J’enlevai lentement mes chaussures, car j’étais encore indécise. Je craignais l’hypocrisie de cet homme. Aussi lente que je fusse, je me trouvai débarrassée de mes souliers que je rangeai dans un coin.

Sans un mot, je commençai, La rage courait en moi et donnait un rythme saccadé à mes pas. Cependant, la danse, cet art si noble, reprit possession de moi et l’équilibre me revint. Mais alors une humiliation me saisit et mes larmes coulèrent. Je les sentais glisser sur mes joues où elles roulaient comme des perles. Un désespoir m’envahit et je souhaitai mourir. N’ayant plus l’habitude, je m’arrêtai bientôt et me jetai sur un fauteuil en éclatant en sanglots.

Impitoyable, Hervé me signifia :

— Je vous laisse cinq minutes pour vous reprendre, puis vous continuerez. Cela m’est très agréable. Je ne me doutais pas que la danse et les pleurs pouvaient offrir un spectacle aussi passion­nant.

— Bourreau ! hurlai-je. Ne comptez pas que je poursuive ce calvaire !

— Vous n’avez qu’à m’obéir ! C’est déjà bien généreux de ma part de ne vous demander que quelques danses.

— Mais pourquoi m’infligez-vous ces souffrances ?

— Parce que vous êtes la femme aimée de Jacques. Ah ! vous vous repentirez de l’avoir épousé ! C’eût été trop de bonheur pour vous, qui êtes la fille de je ne sais qui. Ce serait insulter au malheur des autres. Je représente le justicier.

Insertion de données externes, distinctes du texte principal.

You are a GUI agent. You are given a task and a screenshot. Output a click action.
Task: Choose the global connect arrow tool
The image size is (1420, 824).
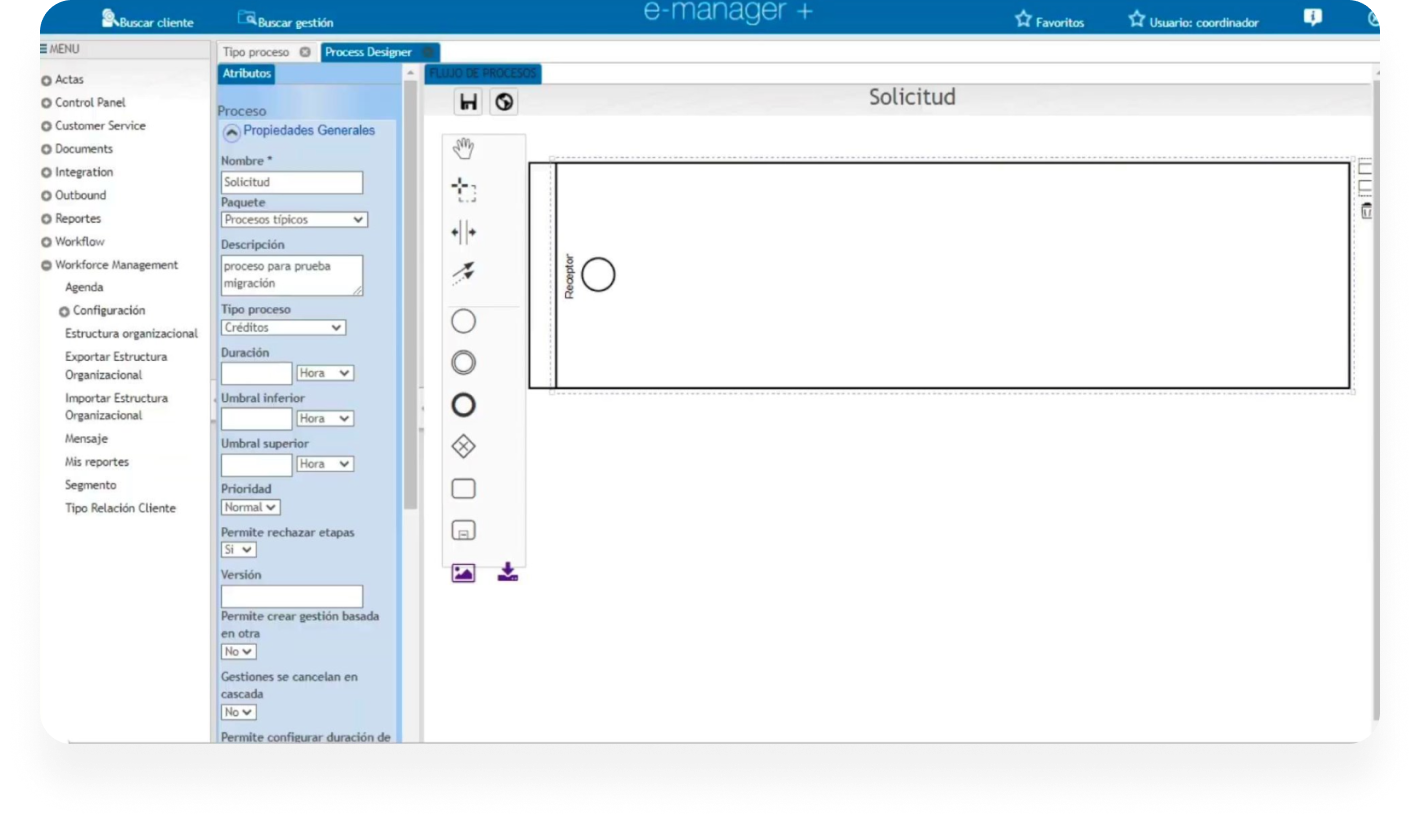point(463,273)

J’eus un frisson et me crus en face d’un fou. Si cela était, ma situation devenait plus terrible encore. Je pensai à mon bonheur perdu, à l’amour de mon cher Jacques, et je lui demandai pardon de lui avoir caché cette visite. Je l’avais fait par délicatesse, cependant, afin de lui épargner une émotion. Oh ! que je me repentais de n’avoir pas parlé ! Le soir venu, il eût été inquiet et m’aurait délivrée. Je n’avais jamais commis de mal et j’étais acculée à la plus abjecte des perspectives. Il me semblait que ma raison s’égarait.

Hervé commanda :

— Dansez ! Le repos est fini.

— Non !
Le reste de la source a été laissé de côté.